** Given instruction **
Reproduce each of the following items word for word.

** START OF Data records **

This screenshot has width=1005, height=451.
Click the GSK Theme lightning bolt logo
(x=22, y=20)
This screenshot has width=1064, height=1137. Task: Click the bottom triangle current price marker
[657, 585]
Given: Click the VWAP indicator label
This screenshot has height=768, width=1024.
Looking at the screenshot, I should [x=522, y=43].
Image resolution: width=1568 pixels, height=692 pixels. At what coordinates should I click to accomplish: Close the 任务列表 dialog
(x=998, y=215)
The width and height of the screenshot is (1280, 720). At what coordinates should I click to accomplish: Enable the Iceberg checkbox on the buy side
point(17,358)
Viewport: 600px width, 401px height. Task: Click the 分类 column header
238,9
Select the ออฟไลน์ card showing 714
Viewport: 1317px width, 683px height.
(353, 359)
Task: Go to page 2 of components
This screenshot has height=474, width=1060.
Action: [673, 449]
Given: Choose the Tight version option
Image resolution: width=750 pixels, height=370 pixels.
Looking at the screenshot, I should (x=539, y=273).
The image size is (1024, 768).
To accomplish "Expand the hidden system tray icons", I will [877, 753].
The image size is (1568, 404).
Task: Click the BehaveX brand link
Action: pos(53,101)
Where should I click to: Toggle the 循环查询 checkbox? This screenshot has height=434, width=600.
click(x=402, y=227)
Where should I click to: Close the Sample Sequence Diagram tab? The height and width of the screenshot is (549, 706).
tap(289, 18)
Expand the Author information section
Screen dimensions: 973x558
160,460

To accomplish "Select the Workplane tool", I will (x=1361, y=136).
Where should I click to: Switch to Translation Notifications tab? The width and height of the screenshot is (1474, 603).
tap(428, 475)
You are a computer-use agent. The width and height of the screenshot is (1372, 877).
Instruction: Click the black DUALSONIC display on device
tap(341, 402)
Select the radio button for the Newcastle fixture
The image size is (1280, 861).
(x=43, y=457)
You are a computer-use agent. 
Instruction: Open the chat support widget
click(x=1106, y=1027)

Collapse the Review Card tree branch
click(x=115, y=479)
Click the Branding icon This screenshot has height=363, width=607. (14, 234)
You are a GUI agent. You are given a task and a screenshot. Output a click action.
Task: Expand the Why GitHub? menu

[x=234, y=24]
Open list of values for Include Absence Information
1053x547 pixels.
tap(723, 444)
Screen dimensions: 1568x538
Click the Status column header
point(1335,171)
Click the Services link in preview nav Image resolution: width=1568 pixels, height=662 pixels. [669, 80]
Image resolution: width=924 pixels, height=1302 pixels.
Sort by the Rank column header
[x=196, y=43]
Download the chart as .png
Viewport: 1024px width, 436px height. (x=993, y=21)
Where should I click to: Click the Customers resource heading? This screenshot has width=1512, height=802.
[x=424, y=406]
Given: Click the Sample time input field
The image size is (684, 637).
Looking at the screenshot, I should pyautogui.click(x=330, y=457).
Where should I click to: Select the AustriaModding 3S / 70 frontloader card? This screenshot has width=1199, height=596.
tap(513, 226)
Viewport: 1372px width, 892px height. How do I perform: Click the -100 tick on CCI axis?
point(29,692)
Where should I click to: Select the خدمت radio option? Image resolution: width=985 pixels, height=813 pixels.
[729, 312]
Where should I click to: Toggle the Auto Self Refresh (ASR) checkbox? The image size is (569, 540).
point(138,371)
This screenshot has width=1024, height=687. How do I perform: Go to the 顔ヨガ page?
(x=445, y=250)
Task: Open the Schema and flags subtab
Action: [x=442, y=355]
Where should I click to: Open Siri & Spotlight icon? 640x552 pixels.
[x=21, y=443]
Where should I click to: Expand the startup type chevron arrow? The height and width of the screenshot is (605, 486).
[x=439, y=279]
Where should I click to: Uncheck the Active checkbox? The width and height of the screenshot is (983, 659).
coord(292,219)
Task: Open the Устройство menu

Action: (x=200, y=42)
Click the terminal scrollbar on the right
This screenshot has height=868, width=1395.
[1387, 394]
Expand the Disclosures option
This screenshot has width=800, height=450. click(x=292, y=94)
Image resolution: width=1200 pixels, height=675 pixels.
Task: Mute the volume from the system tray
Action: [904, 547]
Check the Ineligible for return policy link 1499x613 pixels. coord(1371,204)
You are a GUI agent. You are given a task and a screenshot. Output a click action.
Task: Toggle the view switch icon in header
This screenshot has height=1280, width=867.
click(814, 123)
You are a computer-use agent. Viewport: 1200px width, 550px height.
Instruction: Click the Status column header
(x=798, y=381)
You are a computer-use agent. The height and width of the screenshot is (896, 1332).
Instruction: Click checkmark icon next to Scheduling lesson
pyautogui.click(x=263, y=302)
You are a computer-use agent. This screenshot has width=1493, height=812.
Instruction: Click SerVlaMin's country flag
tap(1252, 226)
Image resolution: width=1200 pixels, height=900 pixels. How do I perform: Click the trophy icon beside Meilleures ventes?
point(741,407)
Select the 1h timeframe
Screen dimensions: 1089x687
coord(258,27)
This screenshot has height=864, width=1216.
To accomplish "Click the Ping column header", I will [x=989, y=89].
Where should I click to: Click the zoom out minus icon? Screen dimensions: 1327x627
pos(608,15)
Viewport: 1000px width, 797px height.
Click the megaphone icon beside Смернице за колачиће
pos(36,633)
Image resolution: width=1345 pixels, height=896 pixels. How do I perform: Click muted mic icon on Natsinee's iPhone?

** END OF Data records **

** Exercise response **
This screenshot has width=1005, height=451.
Click the GSK Theme lightning bolt logo
(x=22, y=20)
This screenshot has width=1064, height=1137. Task: Click the bottom triangle current price marker
[657, 585]
Given: Click the VWAP indicator label
This screenshot has height=768, width=1024.
Looking at the screenshot, I should [x=522, y=43].
Image resolution: width=1568 pixels, height=692 pixels. At what coordinates should I click to accomplish: Close the 任务列表 dialog
(x=998, y=215)
The width and height of the screenshot is (1280, 720). At what coordinates should I click to accomplish: Enable the Iceberg checkbox on the buy side
point(17,358)
Viewport: 600px width, 401px height. Task: Click the 分类 column header
238,9
Select the ออฟไลน์ card showing 714
Viewport: 1317px width, 683px height.
(353, 359)
Task: Go to page 2 of components
This screenshot has height=474, width=1060.
Action: [673, 449]
Given: Choose the Tight version option
Image resolution: width=750 pixels, height=370 pixels.
Looking at the screenshot, I should (x=539, y=273).
The image size is (1024, 768).
To accomplish "Expand the hidden system tray icons", I will [877, 753].
The image size is (1568, 404).
Task: Click the BehaveX brand link
Action: pos(53,101)
Where should I click to: Toggle the 循环查询 checkbox? This screenshot has height=434, width=600.
click(x=402, y=227)
Where should I click to: Close the Sample Sequence Diagram tab? The height and width of the screenshot is (549, 706).
tap(289, 18)
Expand the Author information section
Screen dimensions: 973x558
160,460

To accomplish "Select the Workplane tool", I will (x=1361, y=136).
Where should I click to: Switch to Translation Notifications tab? The width and height of the screenshot is (1474, 603).
tap(428, 475)
You are a computer-use agent. The width and height of the screenshot is (1372, 877).
Instruction: Click the black DUALSONIC display on device
tap(341, 402)
Select the radio button for the Newcastle fixture
The image size is (1280, 861).
(x=43, y=457)
You are a computer-use agent. 
Instruction: Open the chat support widget
click(x=1106, y=1027)

Collapse the Review Card tree branch
click(x=115, y=479)
Click the Branding icon This screenshot has height=363, width=607. (14, 234)
You are a GUI agent. You are given a task and a screenshot. Output a click action.
Task: Expand the Why GitHub? menu

[x=234, y=24]
Open list of values for Include Absence Information
1053x547 pixels.
tap(723, 444)
Screen dimensions: 1568x538
Click the Status column header
point(1335,171)
Click the Services link in preview nav Image resolution: width=1568 pixels, height=662 pixels. [669, 80]
Image resolution: width=924 pixels, height=1302 pixels.
Sort by the Rank column header
[x=196, y=43]
Download the chart as .png
Viewport: 1024px width, 436px height. (x=993, y=21)
Where should I click to: Click the Customers resource heading? This screenshot has width=1512, height=802.
[x=424, y=406]
Given: Click the Sample time input field
The image size is (684, 637).
Looking at the screenshot, I should pyautogui.click(x=330, y=457).
Where should I click to: Select the AustriaModding 3S / 70 frontloader card? This screenshot has width=1199, height=596.
tap(513, 226)
Viewport: 1372px width, 892px height. How do I perform: Click the -100 tick on CCI axis?
point(29,692)
Where should I click to: Select the خدمت radio option? Image resolution: width=985 pixels, height=813 pixels.
[729, 312]
Where should I click to: Toggle the Auto Self Refresh (ASR) checkbox? The image size is (569, 540).
point(138,371)
This screenshot has width=1024, height=687. How do I perform: Go to the 顔ヨガ page?
(x=445, y=250)
Task: Open the Schema and flags subtab
Action: [x=442, y=355]
Where should I click to: Open Siri & Spotlight icon? 640x552 pixels.
[x=21, y=443]
Where should I click to: Expand the startup type chevron arrow? The height and width of the screenshot is (605, 486).
[x=439, y=279]
Where should I click to: Uncheck the Active checkbox? The width and height of the screenshot is (983, 659).
coord(292,219)
Task: Open the Устройство menu

Action: (x=200, y=42)
Click the terminal scrollbar on the right
This screenshot has height=868, width=1395.
[1387, 394]
Expand the Disclosures option
This screenshot has width=800, height=450. click(x=292, y=94)
Image resolution: width=1200 pixels, height=675 pixels.
Task: Mute the volume from the system tray
Action: [904, 547]
Check the Ineligible for return policy link 1499x613 pixels. coord(1371,204)
You are a GUI agent. You are given a task and a screenshot. Output a click action.
Task: Toggle the view switch icon in header
This screenshot has height=1280, width=867.
click(814, 123)
You are a computer-use agent. Viewport: 1200px width, 550px height.
Instruction: Click the Status column header
(x=798, y=381)
You are a computer-use agent. The height and width of the screenshot is (896, 1332).
Instruction: Click checkmark icon next to Scheduling lesson
pyautogui.click(x=263, y=302)
You are a computer-use agent. This screenshot has width=1493, height=812.
Instruction: Click SerVlaMin's country flag
tap(1252, 226)
Image resolution: width=1200 pixels, height=900 pixels. How do I perform: Click the trophy icon beside Meilleures ventes?
point(741,407)
Select the 1h timeframe
Screen dimensions: 1089x687
coord(258,27)
This screenshot has height=864, width=1216.
To accomplish "Click the Ping column header", I will [x=989, y=89].
Where should I click to: Click the zoom out minus icon? Screen dimensions: 1327x627
pos(608,15)
Viewport: 1000px width, 797px height.
Click the megaphone icon beside Смернице за колачиће
pos(36,633)
Image resolution: width=1345 pixels, height=896 pixels. How do I perform: Click muted mic icon on Natsinee's iPhone?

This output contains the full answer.